## WHAT THE TASK ASKS
Everything from the line containing "[Baileys Bouncies Facebook] (14, 192)" to the close of the listing below should be retyped exactly, and nothing before it.

## PROVIDED RECORDS
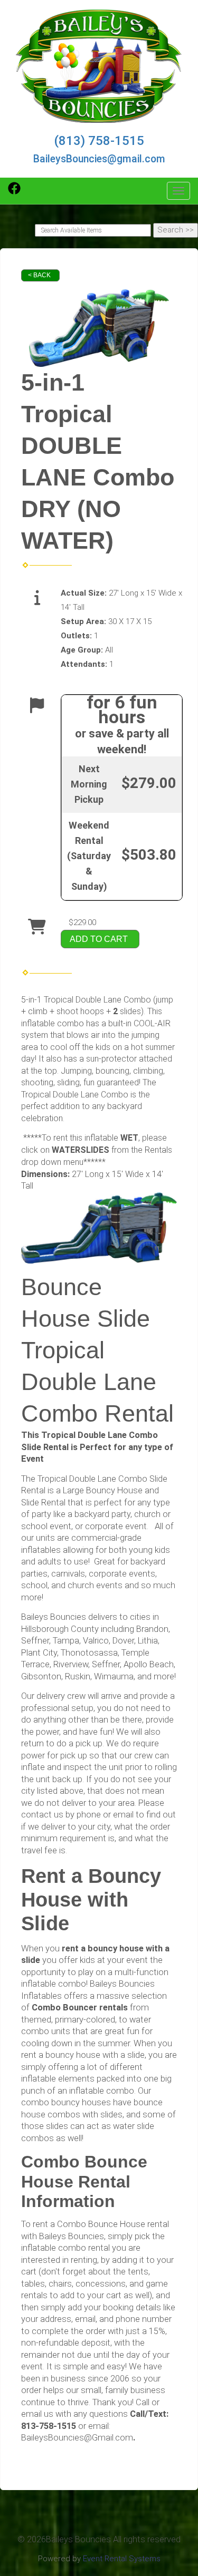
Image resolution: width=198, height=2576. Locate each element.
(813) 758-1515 (99, 140)
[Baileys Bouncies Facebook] (14, 192)
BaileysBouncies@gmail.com (99, 159)
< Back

## OUTPUT
[Baileys Bouncies Facebook] (14, 192)
BaileysBouncies@gmail.com (99, 159)
< Back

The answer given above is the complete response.